Timing is an interesting thing, innit? Outworld Station launched in EA the other day, and it’s very much in the logistics gameplay vein. It is quite rare for a game of this genre to leave EA, for a multitude of reasons. I tend to support these games as the concepts are often interesting, if the execution tends to lack.
Outworld Station has ideas. You start in a relatively small area map with a simple space ship. You bring various asteroids to your base, break them down, and then build automation tools. That seems somewhat straightforward. As with many of these games, it takes a while to automate the mining process, but it does force exploration. Power generation and base layouts have limits, so you need to build efficient designs. I’ll get to that in a bit.
In the exploration phase, your ship moves around the map finding the odd thing to bring back to base. Sometimes there are NPC enemies. Sometimes you defend a meteor storm, or a solar storm that turns off all power. You can unlock chests, which give artifacts that give talent points. Eventually you discover mining nodes you can build, and then automate shipping to the main base. It’s responsive, and relatively interesting content. It is NOT biters or dark fog that attacks your base… at least not in the first zone.
Production Chains
First power generation. This is all automated and inherently connected. No need to run wires or poles. Get solar panels of fusion generators and you’re good. You can even remotely power mining stations. It generally works.
Logistics are extremely simplistic, which actually adds a ton of complexity. The ‘floor’ of the factory is a cross construct and automatically connects to other floor pieces. To move things between factory objects, you need to bind them together and routing is automatic. Things then just naturally flow and I have not seen any rate limitations as of yet – the output of a building appears to be the limiting factor. Not being able to see these connections adds a ton of complexity – which means that planning is 10,000% more important here than other games.
Space limitation is a challenge. You could technically build a massive factory that takes the entire map. It will take time for stuff to move through and it will take a while to detect throughput problems. If you build small, then you are likely to run out of space. You can (and should) build a top floor to help here, as it allows some expansion of the factory. When I started my build I just wanted to get something basic done. I quickly realized that I was making bad design calls and rejigged the factory.

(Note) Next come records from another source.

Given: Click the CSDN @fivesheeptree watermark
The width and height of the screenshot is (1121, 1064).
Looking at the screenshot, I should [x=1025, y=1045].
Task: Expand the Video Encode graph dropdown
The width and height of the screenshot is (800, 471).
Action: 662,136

There are building limitations that need to be considered. Ctrl+C allows you to copy not only a building, but its settings and logistics path, making it the perfect tool for expanding a factory. Saves a lot of design headaches. To have that truly work requires buffer chests at any inflection point, which abstracts the complexity into simple layouts. What does that mean?
Miner -> Chest -> Smelter -> Chest -> Factory #1 -> Chest -> Factory #2 -> Chest
This is extremely similar to Satisfactory’s central storage hub concept (pre 1.0), and allows for a very flexible factory build. The concept is there for fluids/gas, but you need to pipe things around and that is a very high-friction process. Generally, if a chest is empty, you work back 1 step and build another factory. As an EA game that just launched, productivity screens are not yet implemented.

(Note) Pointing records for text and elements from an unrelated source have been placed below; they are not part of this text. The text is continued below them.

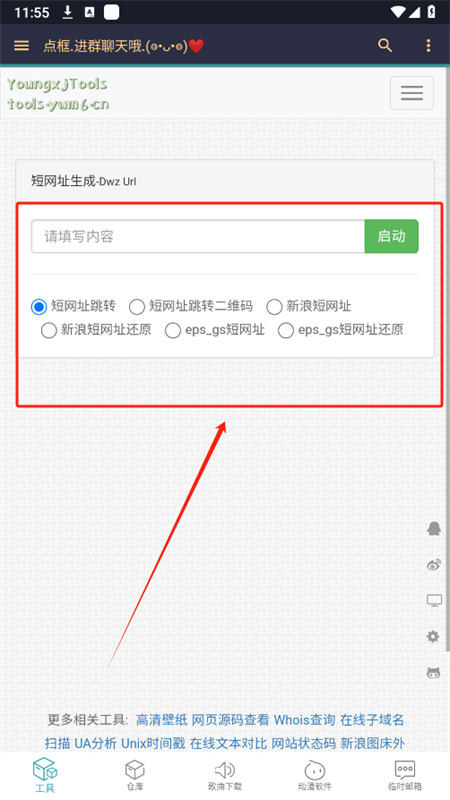450x800 pixels.
Task: Click the QQ penguin sidebar icon
Action: (x=434, y=528)
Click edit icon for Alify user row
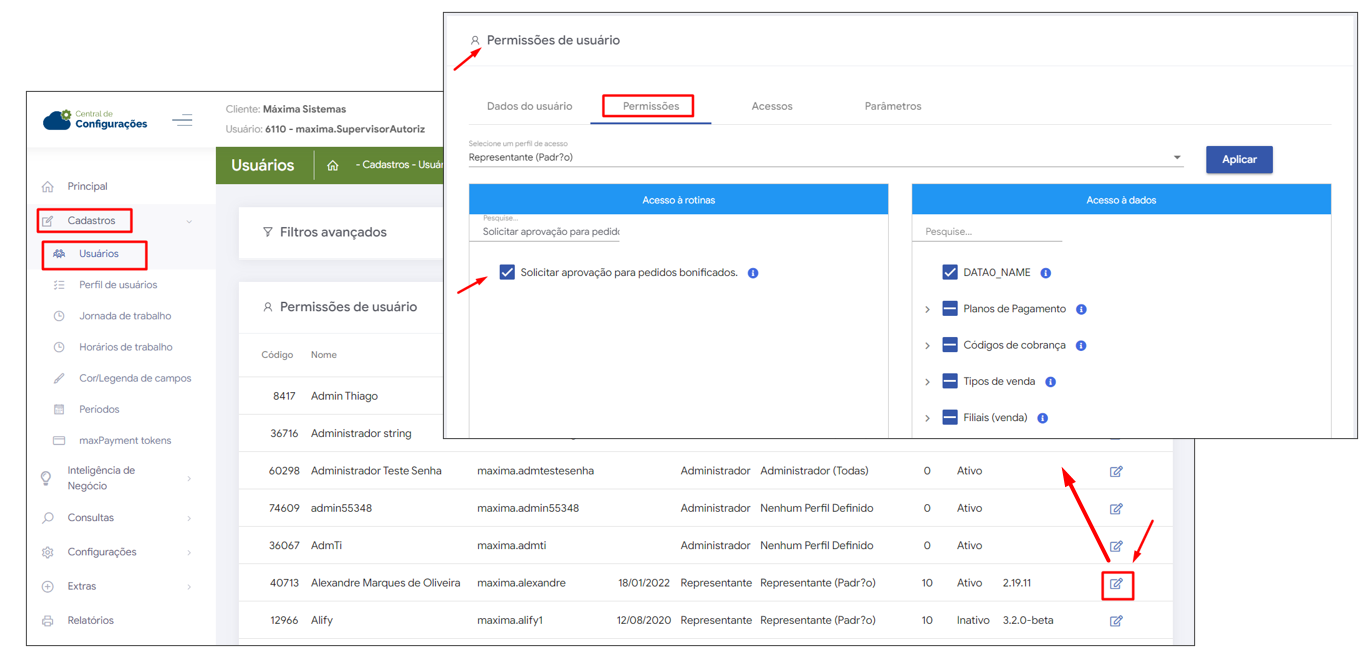 tap(1116, 621)
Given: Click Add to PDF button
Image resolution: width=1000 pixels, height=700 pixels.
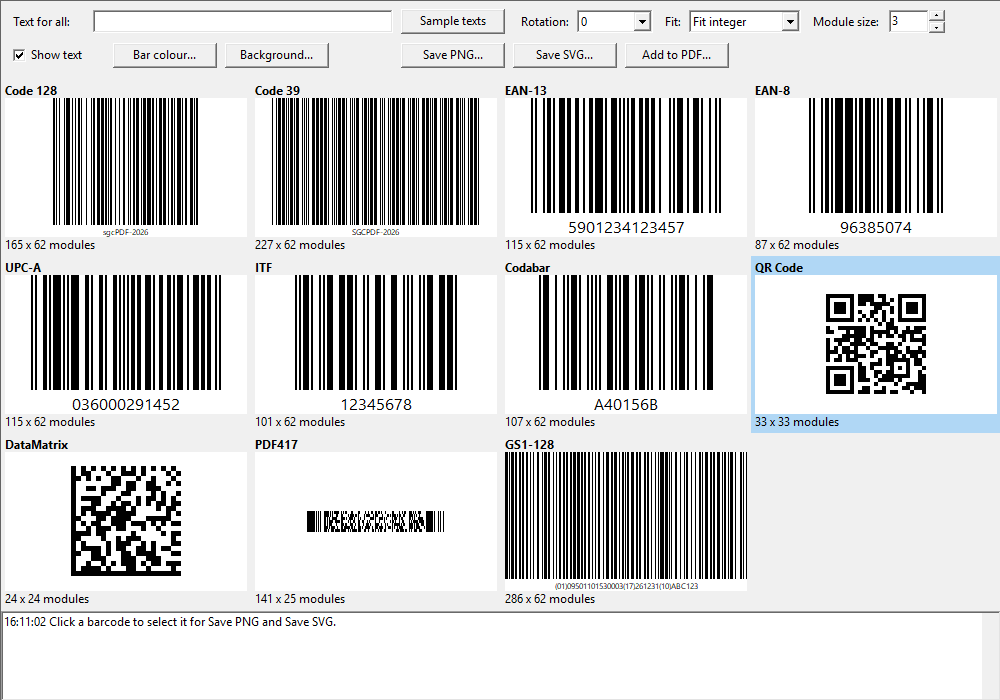Looking at the screenshot, I should (x=676, y=55).
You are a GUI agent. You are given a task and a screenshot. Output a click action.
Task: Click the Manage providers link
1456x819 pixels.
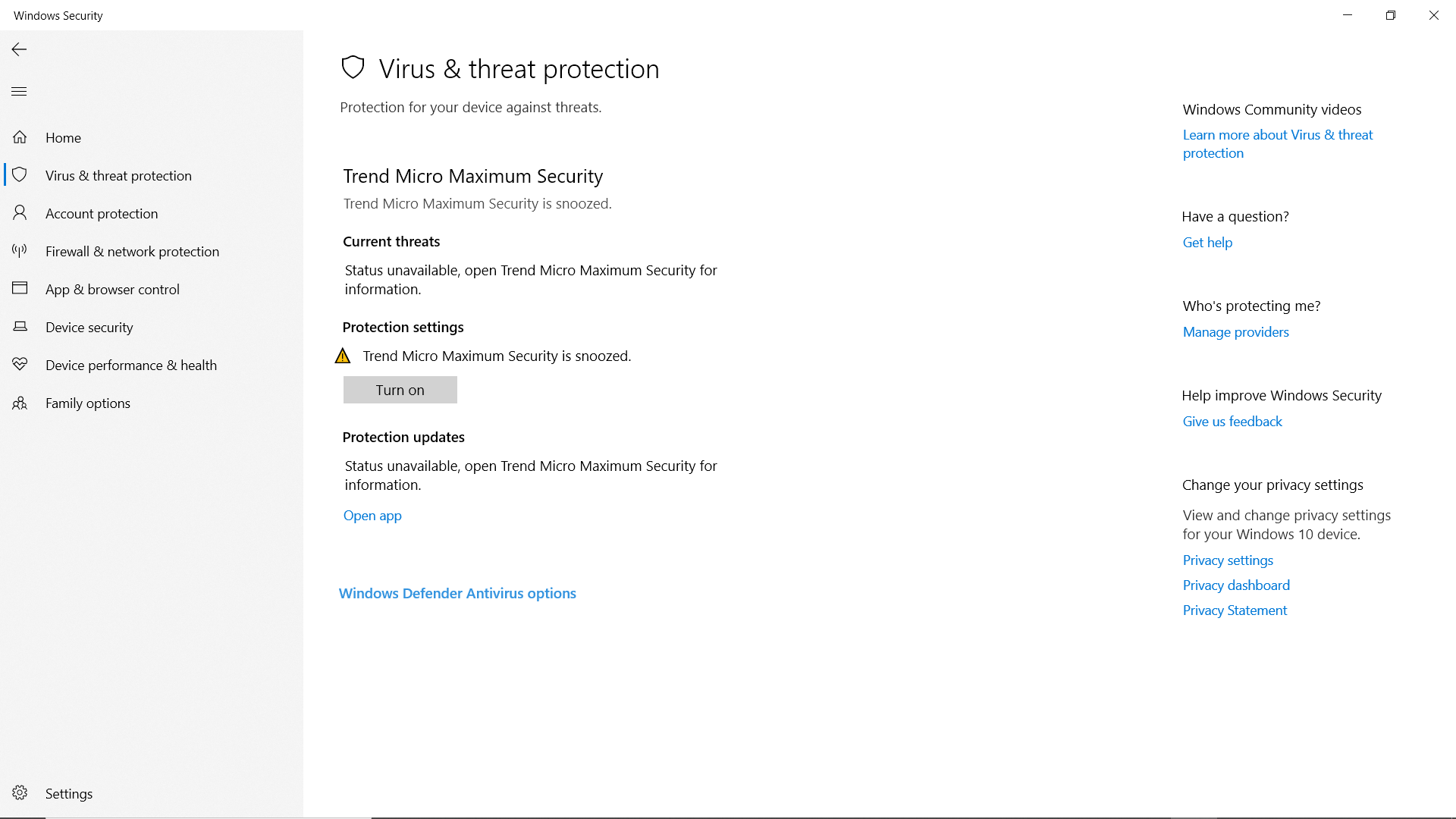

A few interesting bits to add:
- Inventory management for chests works well enough. Your personal inventory is less fun as similar to Satisfactory, you need material on hand to build something and you have limited slots.
- I like the mechanics of the talent tree, you need to explore to get the points. The actual talent tree isn’t very good (invest entirely in productivity/speed, ignore the rest).

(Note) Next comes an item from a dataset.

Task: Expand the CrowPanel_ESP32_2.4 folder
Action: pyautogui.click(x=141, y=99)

- The ship building process is more like a resource sink to progress the story. There’s potential here. Curiously complicated.
- Defensive structures are currently just to avoid pressing a key to repair a structure.
- You eventually unlock another map and can shift things between them. The resource costs to get all this established are not fully balanced, nor are the links as you can only link 1:1. Which means daisy-chain connections.
- Fluid/Gas logistics are unpleasant, or perhaps just a right pain to manage unless you’ve done some serious factory planning work. Or rather, it’s jarring game design when the rest of it has zero belts to worry about.
- Pacing needs some balance work. There’s no ability to have functional ratios between buildings, so buffer chests being empty are the only red flag. More accurately, you can’t optimize, only brute force. This is absolutely normal for any EA game.
- For a very long time, upgrading buildings isn’t worth it. The main point you want to pay attention to is ‘max output’, that will limit a lot of gameplay.
- The building mechanics generally prevent scalability. You can’t move buildings, only destroy and rebuild. No blueprints. Again, all expected in EA titles.
- The game looks great and plays smoothly. Way, way better than expected.
If you like productivity games, this one is surprisingly robust. Way better than I had expected. The foundational pieces are very solid, and for the most part small tweaks are what’s required rather than massive changes (inventory aside). Awesome find!